Dee Dawkins-Haigler (January 31, 1970) is an American politician from the U.S. state of Georgia. A Democrat, she was a member of the Georgia House of Representatives representing the state's 91st district from 2008 until 2017. She has also run twice as a candidate for secretary of state of Georgia. She is a pastor in the African Methodist Episcopal Church.

== Early life and education ==
Dawkins-Haigler attended South Carolina State University, earning a Bachelor of Arts in political science. She earned a Master of Public Administration from Kentucky State University, a Master of Divinity in theology and ethics from Interdenominational Theological Center's Turner Theological Seminary, and is a doctoral candidate in political science at Clark Atlanta University.

== Career ==
Dawkins-Haigler is a member of the African Methodist Episcopal Church. She is the associate pastor at First St. Paul AME Church in Lithonia, Georgia.

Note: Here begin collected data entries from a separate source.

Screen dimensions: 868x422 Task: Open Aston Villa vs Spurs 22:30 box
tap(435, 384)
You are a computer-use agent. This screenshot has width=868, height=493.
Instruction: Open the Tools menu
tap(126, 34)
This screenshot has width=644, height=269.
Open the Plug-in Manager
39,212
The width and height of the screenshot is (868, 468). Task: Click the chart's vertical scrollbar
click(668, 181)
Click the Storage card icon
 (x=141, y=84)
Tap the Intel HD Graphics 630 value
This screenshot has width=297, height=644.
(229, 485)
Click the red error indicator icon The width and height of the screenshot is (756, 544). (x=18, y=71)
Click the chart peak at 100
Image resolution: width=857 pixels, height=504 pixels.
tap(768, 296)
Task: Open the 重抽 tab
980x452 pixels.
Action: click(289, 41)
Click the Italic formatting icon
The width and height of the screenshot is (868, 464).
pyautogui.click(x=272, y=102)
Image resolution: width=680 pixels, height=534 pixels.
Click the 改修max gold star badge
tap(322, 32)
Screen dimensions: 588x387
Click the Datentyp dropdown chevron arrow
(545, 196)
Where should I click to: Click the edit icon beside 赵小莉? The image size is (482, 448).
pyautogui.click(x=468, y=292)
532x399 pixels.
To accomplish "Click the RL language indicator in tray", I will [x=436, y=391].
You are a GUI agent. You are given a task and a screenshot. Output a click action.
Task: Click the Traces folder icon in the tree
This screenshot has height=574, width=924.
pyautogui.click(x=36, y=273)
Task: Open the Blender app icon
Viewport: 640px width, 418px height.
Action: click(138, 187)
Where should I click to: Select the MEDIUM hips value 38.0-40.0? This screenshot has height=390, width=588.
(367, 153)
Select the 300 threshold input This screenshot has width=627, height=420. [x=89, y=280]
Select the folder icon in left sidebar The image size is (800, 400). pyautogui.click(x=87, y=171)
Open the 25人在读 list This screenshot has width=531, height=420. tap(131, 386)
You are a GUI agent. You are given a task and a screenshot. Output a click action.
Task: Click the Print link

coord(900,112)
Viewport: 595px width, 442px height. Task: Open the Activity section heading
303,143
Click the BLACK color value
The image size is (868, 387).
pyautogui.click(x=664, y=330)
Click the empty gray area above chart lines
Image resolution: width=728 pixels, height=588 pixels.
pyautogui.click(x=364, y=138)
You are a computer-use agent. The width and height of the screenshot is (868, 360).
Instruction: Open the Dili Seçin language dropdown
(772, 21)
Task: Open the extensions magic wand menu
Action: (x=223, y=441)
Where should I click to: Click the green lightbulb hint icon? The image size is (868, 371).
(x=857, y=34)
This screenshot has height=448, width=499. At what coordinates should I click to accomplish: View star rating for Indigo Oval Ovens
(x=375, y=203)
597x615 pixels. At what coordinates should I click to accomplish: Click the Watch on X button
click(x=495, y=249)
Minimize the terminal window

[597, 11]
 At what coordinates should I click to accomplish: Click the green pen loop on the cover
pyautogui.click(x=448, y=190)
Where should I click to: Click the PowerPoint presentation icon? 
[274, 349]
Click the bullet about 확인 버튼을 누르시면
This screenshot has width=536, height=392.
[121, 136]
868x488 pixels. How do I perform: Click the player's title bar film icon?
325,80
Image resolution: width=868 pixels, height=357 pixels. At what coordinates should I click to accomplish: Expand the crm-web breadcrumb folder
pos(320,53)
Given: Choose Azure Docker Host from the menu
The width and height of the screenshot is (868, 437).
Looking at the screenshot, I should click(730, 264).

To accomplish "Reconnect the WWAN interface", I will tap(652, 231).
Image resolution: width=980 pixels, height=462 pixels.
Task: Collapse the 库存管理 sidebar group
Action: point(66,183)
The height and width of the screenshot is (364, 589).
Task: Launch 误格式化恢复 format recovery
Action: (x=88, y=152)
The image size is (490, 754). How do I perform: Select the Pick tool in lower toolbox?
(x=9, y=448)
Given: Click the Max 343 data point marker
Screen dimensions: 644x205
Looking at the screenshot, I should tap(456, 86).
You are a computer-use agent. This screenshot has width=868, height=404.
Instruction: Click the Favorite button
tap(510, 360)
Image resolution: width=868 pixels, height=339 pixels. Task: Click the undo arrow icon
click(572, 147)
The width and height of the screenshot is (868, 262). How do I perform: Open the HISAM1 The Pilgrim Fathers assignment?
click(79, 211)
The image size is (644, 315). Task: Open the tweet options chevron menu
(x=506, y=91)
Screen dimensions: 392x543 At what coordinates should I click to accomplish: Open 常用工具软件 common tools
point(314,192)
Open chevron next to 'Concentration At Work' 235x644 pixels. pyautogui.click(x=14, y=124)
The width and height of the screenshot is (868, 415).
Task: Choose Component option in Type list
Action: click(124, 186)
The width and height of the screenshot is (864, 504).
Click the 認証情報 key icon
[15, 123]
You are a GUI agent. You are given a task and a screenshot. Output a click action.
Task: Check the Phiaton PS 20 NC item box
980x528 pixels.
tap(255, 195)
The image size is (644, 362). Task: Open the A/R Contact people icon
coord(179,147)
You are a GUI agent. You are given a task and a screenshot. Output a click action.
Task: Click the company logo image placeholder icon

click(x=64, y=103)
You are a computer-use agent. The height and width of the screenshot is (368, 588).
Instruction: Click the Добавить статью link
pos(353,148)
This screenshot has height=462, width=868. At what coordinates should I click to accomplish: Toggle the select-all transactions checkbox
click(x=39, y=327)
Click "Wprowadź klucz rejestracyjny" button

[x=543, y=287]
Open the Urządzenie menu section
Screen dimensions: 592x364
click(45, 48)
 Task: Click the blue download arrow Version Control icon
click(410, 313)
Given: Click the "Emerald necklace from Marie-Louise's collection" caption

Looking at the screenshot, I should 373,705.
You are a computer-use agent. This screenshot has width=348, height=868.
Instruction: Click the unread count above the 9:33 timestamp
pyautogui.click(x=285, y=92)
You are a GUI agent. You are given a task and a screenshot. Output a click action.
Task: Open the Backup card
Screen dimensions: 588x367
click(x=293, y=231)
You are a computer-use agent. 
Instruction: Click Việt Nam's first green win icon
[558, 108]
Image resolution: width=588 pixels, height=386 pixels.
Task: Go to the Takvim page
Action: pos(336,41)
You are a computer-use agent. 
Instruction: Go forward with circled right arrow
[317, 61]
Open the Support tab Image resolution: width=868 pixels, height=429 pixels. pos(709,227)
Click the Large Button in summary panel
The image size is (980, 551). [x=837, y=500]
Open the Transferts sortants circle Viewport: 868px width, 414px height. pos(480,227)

In 2008, Dawkins-Haigler ran in a special election for the 93rd district of the Georgia House of Representatives, to succeed Walter Ronnie Sailor Jr., who resigned the seat. Dawkins-Haigler finished in first place in the primary election on May 13, advancing to a runoff election against Malik Douglas. She won the runoff election on June 10. She faced a primary election for the 2016 general elections on July 15. She entered into a rematch against Douglas, and defeated him in the runoff election on August 5.

Dawkins-Haigler was elected chair of the Georgia Legislative Black Caucus in January 2013. She also served as the chaplain for the National Black Caucus of State Legislators. In the Georgia House, Dawkins-Haigler worked to ensure that sickle-cell anemia was covered under Georgia's medical cannabis program. Dawkins-Haigler ran for reelection in 2010, 2012, and 2014.

Dawkins-Haigler did not seek re-election to the Georgia House of Representatives in 2016. Instead, she was a candidate to represent the 43rd district of the Georgia State Senate, which was represented by Republican JaNice Van Ness. She advanced to a runoff election against Tonya Anderson. In the runoff, Anderson led Dawkins-Haigler in the official vote count by 0.12 percent (4,276 votes to 4,266 votes), leading to Georgia Secretary of State Brian Kemp to order a recount. The recount confirmed Anderson's victory over Dawkins-Haigler by 10 votes.

In the 2018 election, Dawkins-Haigler ran for Georgia Secretary of State; she faced John Barrow and RJ Hadley in the primary election. Barrow received the majority of the vote in the primary election, winning the Democratic nomination without a runoff; Dawkins-Haigler finished second. She was again a candidate for secretary of state in the 2022 election. In the primary election, she received 19 percent of the vote, second to Bee Nguyen, who received 44 percent. Nguyen defeated Dawkins-Haigler in the June 21 runoff election to become the Democratic nominee.

== Personal life ==
Dawkins-Haigler and her husband, David Haigler, met while attending South Carolina State University. They have four children. Her mother, Peggy Butler, involved Dawkins-Haigler in community work, including with the NAACP, from a young age. Butler served as a city councilor and as mayor pro tem for West Columbia, South Carolina. Butler is a candidate for secretary of state of South Carolina in 2022.

Dawkins-Haigler was diagnosed with breast cancer in 2015. She had surgery twice and underwent radiation therapy.

Dawkins-Haigler received the President's Call to Service Award in 2017, in the final days of President Barack Obama's administration. It recognised her work including over 4,000 hours of volunteering.